Dataset excerpt
((
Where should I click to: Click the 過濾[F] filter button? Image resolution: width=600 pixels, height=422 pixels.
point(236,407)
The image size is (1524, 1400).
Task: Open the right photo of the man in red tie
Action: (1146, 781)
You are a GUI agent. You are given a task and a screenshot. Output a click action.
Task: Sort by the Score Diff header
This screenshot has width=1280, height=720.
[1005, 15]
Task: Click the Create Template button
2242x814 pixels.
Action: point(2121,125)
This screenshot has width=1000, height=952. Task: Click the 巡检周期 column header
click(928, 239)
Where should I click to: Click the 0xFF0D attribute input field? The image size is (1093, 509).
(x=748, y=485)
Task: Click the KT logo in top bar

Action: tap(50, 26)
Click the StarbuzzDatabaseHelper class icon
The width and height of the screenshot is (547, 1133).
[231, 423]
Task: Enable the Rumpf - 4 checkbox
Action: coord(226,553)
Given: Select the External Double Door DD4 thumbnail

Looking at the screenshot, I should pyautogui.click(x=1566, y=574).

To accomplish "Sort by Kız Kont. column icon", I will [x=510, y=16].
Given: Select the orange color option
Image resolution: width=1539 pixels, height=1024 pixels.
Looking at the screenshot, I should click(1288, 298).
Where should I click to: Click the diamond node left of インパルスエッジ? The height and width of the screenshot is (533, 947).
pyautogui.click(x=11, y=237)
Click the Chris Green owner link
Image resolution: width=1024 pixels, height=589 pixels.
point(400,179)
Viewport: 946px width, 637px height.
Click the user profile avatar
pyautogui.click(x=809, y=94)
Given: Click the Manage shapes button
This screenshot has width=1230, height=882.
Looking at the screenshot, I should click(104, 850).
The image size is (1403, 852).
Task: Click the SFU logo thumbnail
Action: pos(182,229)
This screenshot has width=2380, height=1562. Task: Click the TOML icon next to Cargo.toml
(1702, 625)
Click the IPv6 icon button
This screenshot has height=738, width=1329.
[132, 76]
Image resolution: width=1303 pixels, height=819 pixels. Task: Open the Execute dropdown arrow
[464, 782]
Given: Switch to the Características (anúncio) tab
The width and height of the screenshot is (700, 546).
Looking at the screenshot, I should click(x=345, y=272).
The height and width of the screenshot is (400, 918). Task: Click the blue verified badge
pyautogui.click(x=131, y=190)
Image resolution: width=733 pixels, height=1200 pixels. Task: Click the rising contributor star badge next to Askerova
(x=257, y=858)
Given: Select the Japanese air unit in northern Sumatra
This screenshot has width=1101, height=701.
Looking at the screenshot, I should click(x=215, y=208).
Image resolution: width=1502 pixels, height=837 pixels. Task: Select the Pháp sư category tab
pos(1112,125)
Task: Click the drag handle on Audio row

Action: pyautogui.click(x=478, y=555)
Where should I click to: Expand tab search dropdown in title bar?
))
WHAT YOU HAVE TO DO
Put every line from the start of the listing through the line holding "Action: pos(182,229)" into a numbered list, including that line and skipping any blank lines.

WRITTEN RESPONSE
1. Where should I click to: Click the 過濾[F] filter button? Image resolution: width=600 pixels, height=422 pixels.
2. point(236,407)
3. The image size is (1524, 1400).
4. Task: Open the right photo of the man in red tie
5. Action: (1146, 781)
6. You are a GUI agent. You are given a task and a screenshot. Output a click action.
7. Task: Sort by the Score Diff header
8. This screenshot has width=1280, height=720.
9. [1005, 15]
10. Task: Click the Create Template button
11. 2242x814 pixels.
12. Action: point(2121,125)
13. This screenshot has width=1000, height=952. Task: Click the 巡检周期 column header
14. click(928, 239)
15. Where should I click to: Click the 0xFF0D attribute input field? The image size is (1093, 509).
16. (x=748, y=485)
17. Task: Click the KT logo in top bar
18. Action: tap(50, 26)
19. Click the StarbuzzDatabaseHelper class icon
20. The width and height of the screenshot is (547, 1133).
21. [231, 423]
22. Task: Enable the Rumpf - 4 checkbox
23. Action: coord(226,553)
24. Given: Select the External Double Door DD4 thumbnail
25. Looking at the screenshot, I should pyautogui.click(x=1566, y=574).
26. To accomplish "Sort by Kız Kont. column icon", I will [x=510, y=16].
27. Given: Select the orange color option
28. Image resolution: width=1539 pixels, height=1024 pixels.
29. Looking at the screenshot, I should click(1288, 298).
30. Where should I click to: Click the diamond node left of インパルスエッジ? The height and width of the screenshot is (533, 947).
31. pyautogui.click(x=11, y=237)
32. Click the Chris Green owner link
33. Image resolution: width=1024 pixels, height=589 pixels.
34. point(400,179)
35. Viewport: 946px width, 637px height.
36. Click the user profile avatar
37. pyautogui.click(x=809, y=94)
38. Given: Click the Manage shapes button
39. This screenshot has width=1230, height=882.
40. Looking at the screenshot, I should click(104, 850).
41. The image size is (1403, 852).
42. Task: Click the SFU logo thumbnail
43. Action: pos(182,229)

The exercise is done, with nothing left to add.